begin Raw data

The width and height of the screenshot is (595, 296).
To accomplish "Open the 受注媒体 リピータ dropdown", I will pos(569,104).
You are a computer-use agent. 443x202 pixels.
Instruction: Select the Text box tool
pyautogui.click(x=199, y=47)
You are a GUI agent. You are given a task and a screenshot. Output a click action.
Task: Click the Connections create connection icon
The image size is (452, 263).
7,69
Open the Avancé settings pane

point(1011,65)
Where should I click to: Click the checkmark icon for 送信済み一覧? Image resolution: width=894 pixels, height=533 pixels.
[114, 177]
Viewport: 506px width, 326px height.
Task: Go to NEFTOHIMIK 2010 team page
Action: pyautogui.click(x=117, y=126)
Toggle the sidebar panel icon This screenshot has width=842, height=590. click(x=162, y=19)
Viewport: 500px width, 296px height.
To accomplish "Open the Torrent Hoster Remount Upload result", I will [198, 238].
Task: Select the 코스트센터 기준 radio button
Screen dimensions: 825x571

end Raw data

**What is needed:** Copy every row above word for word, keeping each line in its original order and form.

**Response to the task:**
The width and height of the screenshot is (595, 296).
To accomplish "Open the 受注媒体 リピータ dropdown", I will pos(569,104).
You are a computer-use agent. 443x202 pixels.
Instruction: Select the Text box tool
pyautogui.click(x=199, y=47)
You are a GUI agent. You are given a task and a screenshot. Output a click action.
Task: Click the Connections create connection icon
The image size is (452, 263).
7,69
Open the Avancé settings pane

point(1011,65)
Where should I click to: Click the checkmark icon for 送信済み一覧? Image resolution: width=894 pixels, height=533 pixels.
[114, 177]
Viewport: 506px width, 326px height.
Task: Go to NEFTOHIMIK 2010 team page
Action: pyautogui.click(x=117, y=126)
Toggle the sidebar panel icon This screenshot has width=842, height=590. click(x=162, y=19)
Viewport: 500px width, 296px height.
To accomplish "Open the Torrent Hoster Remount Upload result", I will [198, 238].
Task: Select the 코스트센터 기준 radio button
Screen dimensions: 825x571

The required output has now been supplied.